The most troubling cases are those where children are physically or sexually assaulted, those who suffer non-accidental injury, and the separated children who arrive here unaccompanied, destitute and often destined for a life of domestic slavery or worse, such as being absorbed into the sex industry.

We as judges have the ultimate responsibility. We are obliged to inquire about such matters and in particular to ensure that the children are being correctly cared for. It is appalling to hear of children who are supposed to be in care of the HSE availing of bed & breakfast accommodation or the out-of-hours emergency accommodation service despite the provisions of Section 5 of the Child Care Act, which could not be clearer with respect to the HSE's responsibility for homeless children.

Cases such as PS v EHB set out the position in clear terms. Geoghegan J, then of the High Court, made clear the position and obligation of the HSE in this regard where a child was staying in unfit accommodation.

I accept that social workers and the HSE do a difficult job, and that people in the caring professions do not become social workers in order to make money.

At times, though, there is little or no communication between the duty social workers and the assigned teams in different areas.
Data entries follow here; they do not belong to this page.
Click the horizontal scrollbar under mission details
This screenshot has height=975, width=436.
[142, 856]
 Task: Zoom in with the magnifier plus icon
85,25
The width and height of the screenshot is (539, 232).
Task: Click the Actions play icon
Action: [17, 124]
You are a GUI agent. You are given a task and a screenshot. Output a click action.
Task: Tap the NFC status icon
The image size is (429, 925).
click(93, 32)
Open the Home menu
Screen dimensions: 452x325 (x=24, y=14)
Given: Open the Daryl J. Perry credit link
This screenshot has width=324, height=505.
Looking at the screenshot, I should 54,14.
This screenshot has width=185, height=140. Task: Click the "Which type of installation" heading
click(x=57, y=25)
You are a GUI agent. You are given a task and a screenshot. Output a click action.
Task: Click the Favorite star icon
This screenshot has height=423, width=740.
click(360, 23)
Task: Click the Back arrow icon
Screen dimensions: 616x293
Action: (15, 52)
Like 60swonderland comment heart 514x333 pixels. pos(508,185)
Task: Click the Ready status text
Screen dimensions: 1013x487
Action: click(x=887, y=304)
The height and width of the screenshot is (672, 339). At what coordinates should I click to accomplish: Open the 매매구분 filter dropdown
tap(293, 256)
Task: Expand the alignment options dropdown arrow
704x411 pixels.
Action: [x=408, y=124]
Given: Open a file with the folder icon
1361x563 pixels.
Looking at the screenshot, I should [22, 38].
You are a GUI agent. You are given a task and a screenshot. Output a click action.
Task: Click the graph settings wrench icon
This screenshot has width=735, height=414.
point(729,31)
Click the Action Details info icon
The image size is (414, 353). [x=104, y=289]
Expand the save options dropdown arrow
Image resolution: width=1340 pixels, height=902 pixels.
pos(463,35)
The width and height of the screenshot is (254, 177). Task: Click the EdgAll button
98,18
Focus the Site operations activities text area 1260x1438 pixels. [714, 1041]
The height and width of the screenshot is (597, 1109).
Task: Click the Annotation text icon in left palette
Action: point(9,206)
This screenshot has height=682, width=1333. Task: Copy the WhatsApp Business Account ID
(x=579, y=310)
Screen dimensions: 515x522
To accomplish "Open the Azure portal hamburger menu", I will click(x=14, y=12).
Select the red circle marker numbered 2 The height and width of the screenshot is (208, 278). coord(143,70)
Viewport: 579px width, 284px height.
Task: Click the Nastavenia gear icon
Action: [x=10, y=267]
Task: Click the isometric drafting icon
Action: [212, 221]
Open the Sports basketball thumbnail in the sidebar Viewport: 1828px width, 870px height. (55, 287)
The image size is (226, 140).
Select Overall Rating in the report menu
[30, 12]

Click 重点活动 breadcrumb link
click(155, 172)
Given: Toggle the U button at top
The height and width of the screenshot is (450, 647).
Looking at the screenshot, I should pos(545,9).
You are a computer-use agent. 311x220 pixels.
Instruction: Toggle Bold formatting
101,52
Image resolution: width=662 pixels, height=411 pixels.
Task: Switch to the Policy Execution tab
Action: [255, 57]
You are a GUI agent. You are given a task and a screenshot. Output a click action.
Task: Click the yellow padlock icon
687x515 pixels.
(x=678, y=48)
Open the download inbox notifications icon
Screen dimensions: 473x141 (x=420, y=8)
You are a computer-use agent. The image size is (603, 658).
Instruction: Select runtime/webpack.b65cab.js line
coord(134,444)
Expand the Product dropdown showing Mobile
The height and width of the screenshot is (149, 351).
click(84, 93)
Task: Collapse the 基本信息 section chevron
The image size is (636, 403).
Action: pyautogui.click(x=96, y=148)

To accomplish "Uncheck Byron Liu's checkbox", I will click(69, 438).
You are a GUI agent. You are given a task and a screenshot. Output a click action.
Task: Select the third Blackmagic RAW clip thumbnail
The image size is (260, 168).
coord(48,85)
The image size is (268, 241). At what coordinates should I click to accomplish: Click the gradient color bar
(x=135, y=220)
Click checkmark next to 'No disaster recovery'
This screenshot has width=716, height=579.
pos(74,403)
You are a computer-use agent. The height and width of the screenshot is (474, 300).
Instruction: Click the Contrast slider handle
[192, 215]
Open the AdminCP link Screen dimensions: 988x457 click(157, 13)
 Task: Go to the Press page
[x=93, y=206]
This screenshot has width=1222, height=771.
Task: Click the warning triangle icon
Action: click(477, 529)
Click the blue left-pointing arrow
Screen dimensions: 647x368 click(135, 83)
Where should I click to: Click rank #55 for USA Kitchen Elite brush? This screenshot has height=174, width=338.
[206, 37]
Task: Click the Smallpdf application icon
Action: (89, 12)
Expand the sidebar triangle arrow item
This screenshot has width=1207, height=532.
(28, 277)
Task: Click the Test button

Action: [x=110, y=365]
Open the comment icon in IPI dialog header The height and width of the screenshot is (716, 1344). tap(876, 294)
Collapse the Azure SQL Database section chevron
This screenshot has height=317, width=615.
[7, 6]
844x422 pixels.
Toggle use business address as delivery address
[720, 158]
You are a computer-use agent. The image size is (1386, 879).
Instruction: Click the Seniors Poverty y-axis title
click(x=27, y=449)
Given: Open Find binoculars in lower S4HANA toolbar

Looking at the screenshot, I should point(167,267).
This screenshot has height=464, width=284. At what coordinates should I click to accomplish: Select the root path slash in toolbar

You even get cases occasionally where a garda will have activated the Section 12 emergency procedures but, due to communication breakdowns, children at risk will have been returned to a parent in crisis without discussion or consultation between the social work teams, or the original garda who initiated the process.

It brings to mind a recommendation of the Laming Report (HMSO, 2003) into the case of Victoria Climbie [ the little girl who died in England after maltreatment by her guardians, despite the involvement of social services]: "Managers of duty teams must devise and operate a system which enables them immediately to establish how many children have been referred to their team, what action is required to be taken for each child, who is responsible for taking that action, and when that action must be completed."

A case as tragic as Victoria Climbie does not appear to have happened here as far as I am aware, but we have a system not unlike that in the UK where social workers are dealing with impossibly large caseloads in a climate of scarce resources and crisis management.

They have not the necessary technology and systems that any modern agency would require. Sometimes files are unfortunately shut for the wrong reason.

Too often children move from one care area to another without proper reference onwards or communication to those who should be responsible. At times, proper assessments of the children are not made and the different agencies and personnel do not have the means or systems to deal properly or appropriately with files in a systematic way.

Of course, in the majority of cases proper procedures work, but we have to ensure that they work in all cases that come before us.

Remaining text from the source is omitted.